Open banking not only for banks. PSD2 on the home stretch
The PSD2 directive, which opens up the financial market to non-banking entities (TPP), is entering its implementation phase. From March 2019, banks are obliged to make their interfaces available for testing and will open them in accordance with the applicable Regulatory Technical Standards (RTS) by September this year at the latest. Communication between the bank and third parties requires a suitable interface and appropriate protection. There are two special, qualified certificates for PSD2. On the Polish market, both types of certificates are offered only by KIR (National Clearing House) which also provides a solution facilitating the implementation of PSD2 - HUB PSD2.
The new regulations open up the financial market to so-called Third Party Providers (TPP). Fintechs and companies whose main activity is not based on financial services, such as Facebook or Google, will be admitted to areas previously reserved exclusively for banks. Thanks to PSD2, third parties will be able, with the customer’s consent, to obtain their bank account details, e.g. to have an insight into the transaction history. They will also be given the opportunity to initiate payments from the customer’s account with his/her prior consent. Importantly, in order for TPP to be able to order a payment transaction at the customer's bank, the TPP does not have to have a signed contract with the bank in question.
The European Directive entered into force in January 2018 and has been implemented into Polish law. The turning point in the implementation of the new regulations will be September 2019. Experts working on the Polish model of open banking (Polish API) unanimously emphasize that maintaining a high level of security is crucial in the implementation of the new regulations. The Directive limits the liability of customers for unauthorized transactions, mainly by transferring it to the service provider.
- In order to enable effective communication, banks are obliged to provide an appropriately secured interface, says Elżbieta Włodarczyk, Director of Electronic Signature Business Line at KIR. According to the Polish API, ensuring the confidentiality of communication and authentication of communicating parties requires the use of appropriate qualified certificates, adds Elżbieta Włodarczyk.
Qualified certificates are issued in accordance with the rules set out in the eIDAS Regulation. The Regulation introduces three types of certificates. In the context of PSD2, two of them are used: a certificate for website authentication and a qualified certificate for electronic seal. The entity authorized to issue them in Poland is KIR which has the status of a qualified trust service provider.
- A qualified certificate for website security is used to establish a secure TLS channel which will guarantee data confidentiality, says Elżbieta Włodarczyk. - In addition, each inquiry sent to the bank and its response within this secured channel is provided with a qualified electronic seal, verified with a qualified certificate. Importantly, a qualified certificate for PSD2 contains special data identifying a specific entity in the context of PSD2.
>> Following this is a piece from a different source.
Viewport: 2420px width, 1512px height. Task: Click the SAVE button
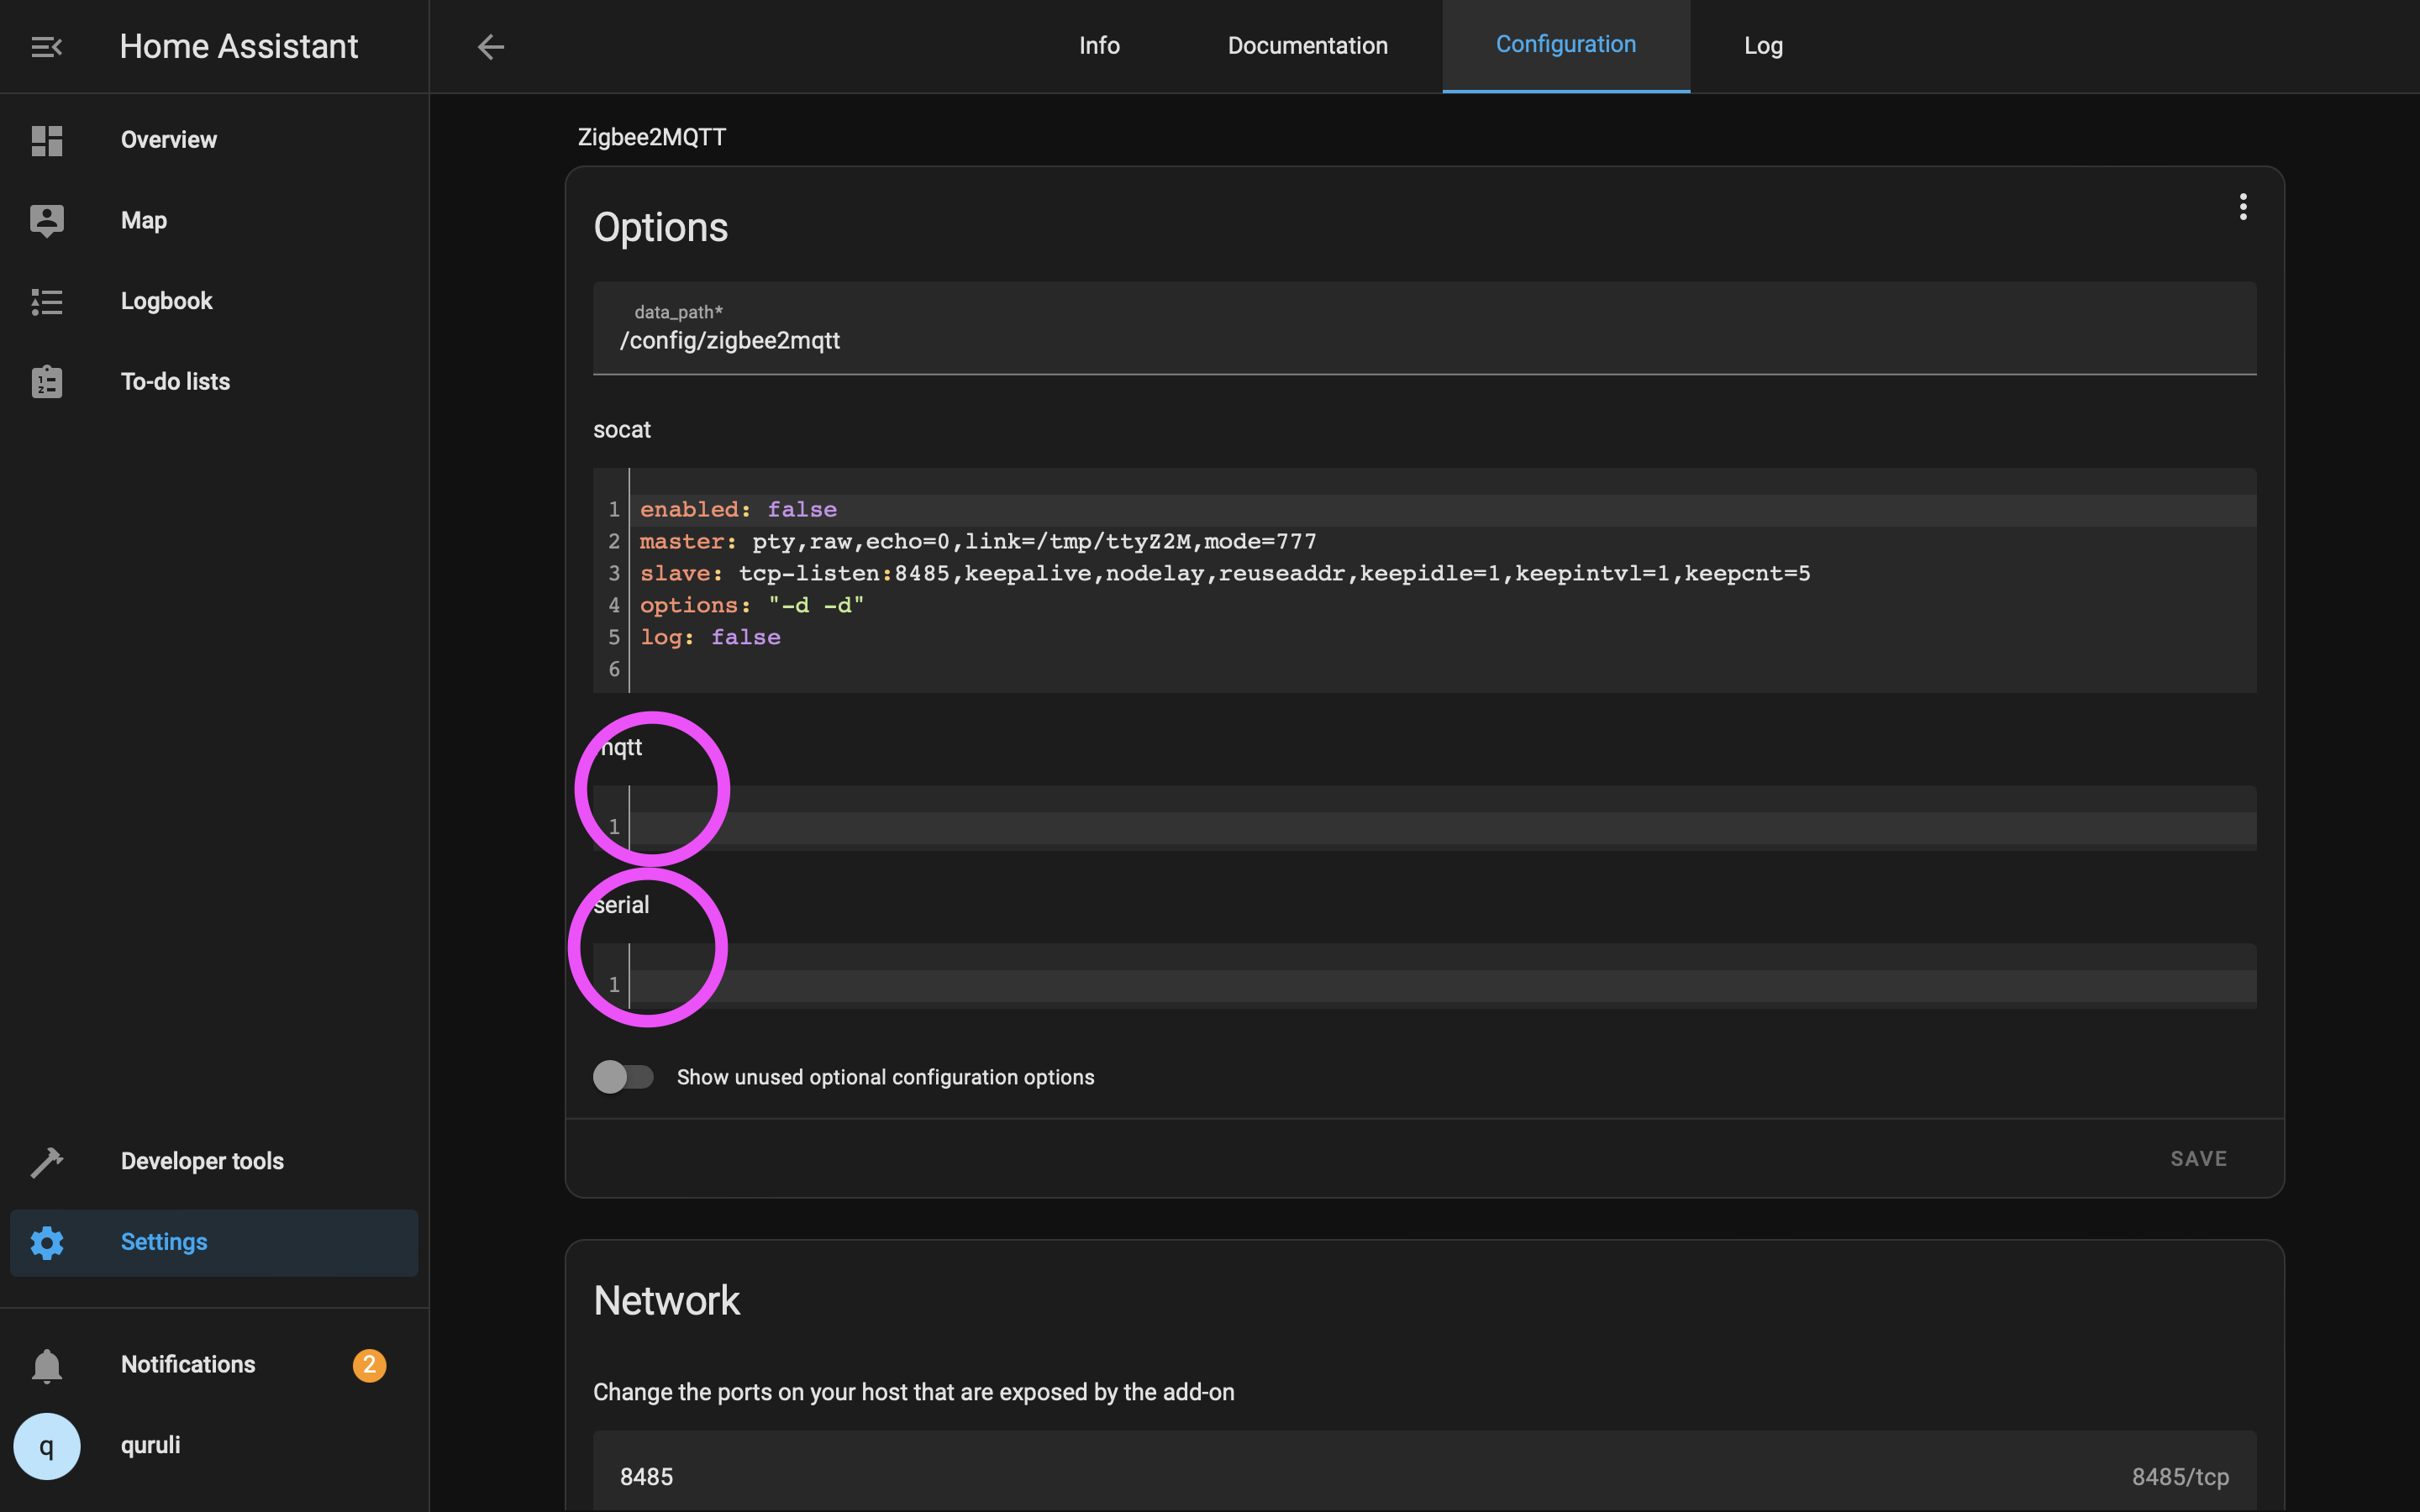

The certificates may be applied for by any entity which received from the Polish Financial Supervision Authority an authorization to provide services under PSD2. The roles that the company will play in the context of the EU directive will be included in the certificate. Their term of validity is from 1 to 2 years. The validity of the certificate can be checked on the CRLs published on the KIR website or by using the free OCSP service also made available by KIR.
Security is the keyword that appears in the discussion about PSD2 and open banking. An important aspect is also innovation and modernity in payment services which the directive aims to strengthen. In this field, the situation of Polish banks is unique, as the payment sector in Poland is one of the most modern and technologically advanced in Europe.
On the one hand, the banks themselves often play the role of Fintechs and provide their customers with innovative payment services, on the other hand they guarantee a high level of security which, as is particularly important for Polish consumers. As many as 43% of them declare that they would not feel comfortable if they had to share their account details with external entities. According to the same survey, nearly 30% of banks believe that new EU law may be an opportunity for them, and 43% of them have a neutral attitude towards it. It may turn out that one of the key beneficiaries of the changes brought about by the PSD2 directive may be high-tech banks.